As Seth suggests, as with most conditions related to aging, there is no single form of aging damage responsible for the various changes that happen in skin as we age, and it's actually far from clear to me that glucosepane is the most important. The elastin protein that gives skin its elasticity becomes crosslinked and snaps, reducing its youthful ability to snap back into place when pulled, but there's a lot more to the visible and functional aging of the skin than loss of elasticity. The anchored system that supports the collagen-producing fibroblast cells degrades, leading fibroblasts to collapse and stop making new protein; the skin accumulates senescent cells, leading to SASP that spews out a range of inflammatory signaling molecules and proteolytic enzymes that degrade the supportive structures in the skin; the skin accumulates years of oxidative damage, leading to mutations; in many people, the dark pigment melanin that normally darkens our skin to give us an even tan clumps together into concentrated deposits known as "age spots" (often mistakenly attributed to lipofuscin in the anti-aging community, propagating an error first introduced by Pearson and Shaw) (and note that age sposts are both functionally one of the least important kinds of damage in aging skin and yet amongst the most visibly obvious such damage; ongoing rising oxidative stress distorts intracellular signaling, leading to aberrant keratinocyte function; etc. Like Seth, I don't have the chops to quantify all of that - and I doubt his dermatologist has them, either."
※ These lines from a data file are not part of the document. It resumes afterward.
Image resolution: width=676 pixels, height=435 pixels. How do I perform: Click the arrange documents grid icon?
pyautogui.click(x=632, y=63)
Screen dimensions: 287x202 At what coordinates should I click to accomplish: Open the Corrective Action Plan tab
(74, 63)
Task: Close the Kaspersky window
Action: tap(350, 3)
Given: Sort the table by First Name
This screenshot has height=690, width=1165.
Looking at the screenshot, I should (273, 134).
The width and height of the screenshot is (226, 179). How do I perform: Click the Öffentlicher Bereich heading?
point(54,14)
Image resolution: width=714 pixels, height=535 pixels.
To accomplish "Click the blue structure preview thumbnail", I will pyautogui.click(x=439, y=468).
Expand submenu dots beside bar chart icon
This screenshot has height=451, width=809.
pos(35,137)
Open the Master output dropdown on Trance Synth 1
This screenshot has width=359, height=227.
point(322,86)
Also this SENS5 video seems to indicate that there is a lot more going on in extra cellular matrix remodelling than just senescent cells and glucospane:
https://www.youtube.com/watch?v=0id4WRNt2oI
Yes as MMTP is testing D&Q it might effect skin as you suggest. We have two main objectives:
1: lifespan effects of Senolytics. Does it increase or reduce max lifespan?
2: What effects do Senolytics have on stem cells?
What we learn from this first phase very much dictates where our follow up Senolytics + Stem cells goes.